■ THE PROBLEM:
Every line of the listing below from the one with "This screenshot has width=962, height=426." up to and including the one with "This screenshot has width=800, height=610." should be retyped exactly, and nothing else; pictures are not part of the copy.

■ EXCERPTED DATA:

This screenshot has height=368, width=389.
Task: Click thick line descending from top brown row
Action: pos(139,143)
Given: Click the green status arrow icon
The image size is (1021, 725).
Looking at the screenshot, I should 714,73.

--

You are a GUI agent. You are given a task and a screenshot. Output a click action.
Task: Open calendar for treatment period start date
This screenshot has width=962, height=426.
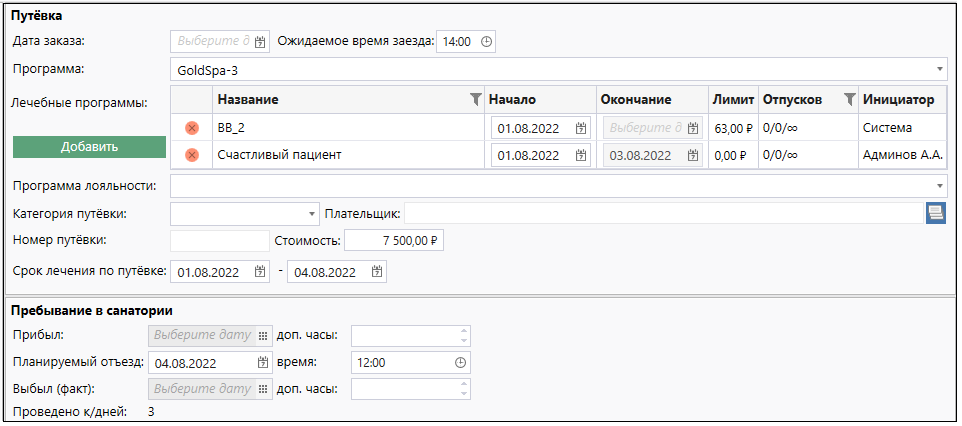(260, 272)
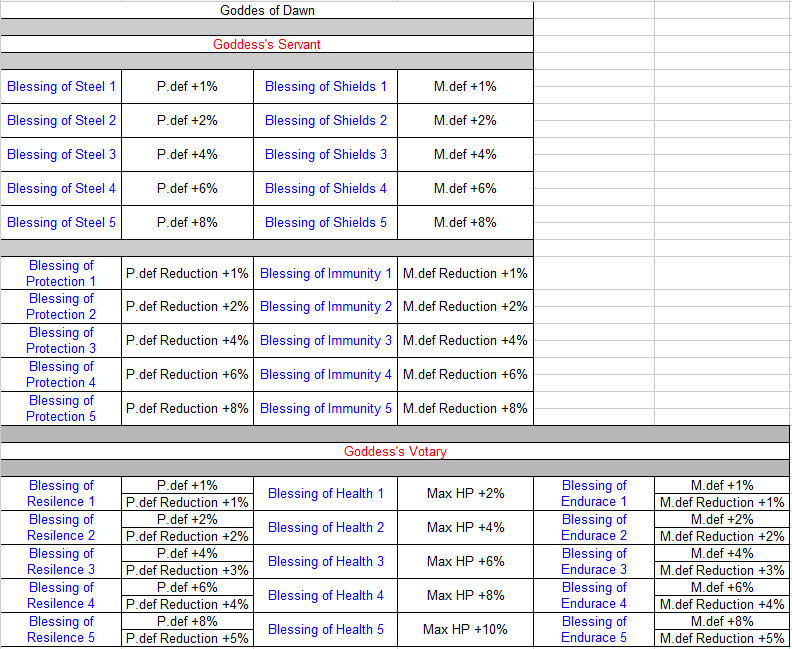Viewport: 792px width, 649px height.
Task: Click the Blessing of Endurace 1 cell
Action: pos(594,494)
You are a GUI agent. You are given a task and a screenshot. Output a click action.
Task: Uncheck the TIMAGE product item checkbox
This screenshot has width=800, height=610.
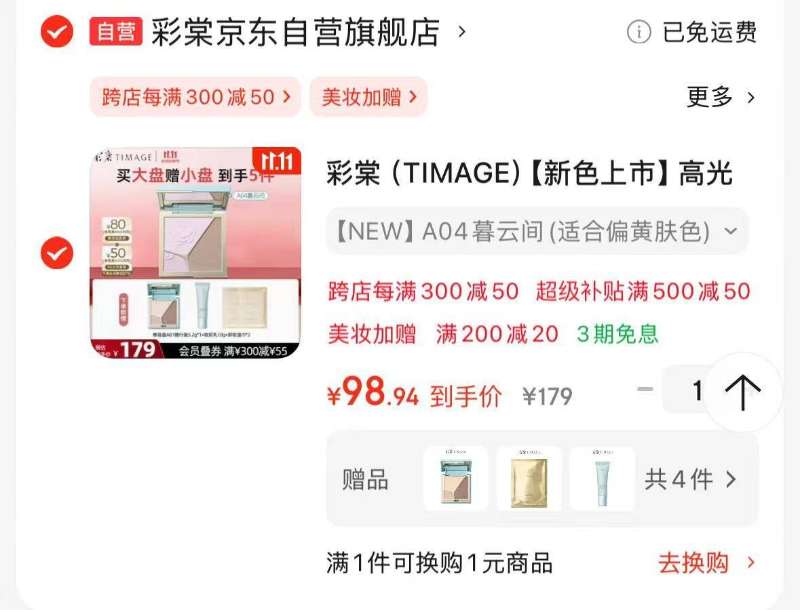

■ OUTPUT OF THE EXERCISE:
This screenshot has width=962, height=426.
(260, 272)
Viewport: 792px width, 649px height.
Task: Click the Blessing of Endurace 1 cell
Action: pos(594,494)
You are a GUI agent. You are given a task and a screenshot. Output a click action.
Task: Uncheck the TIMAGE product item checkbox
This screenshot has width=800, height=610.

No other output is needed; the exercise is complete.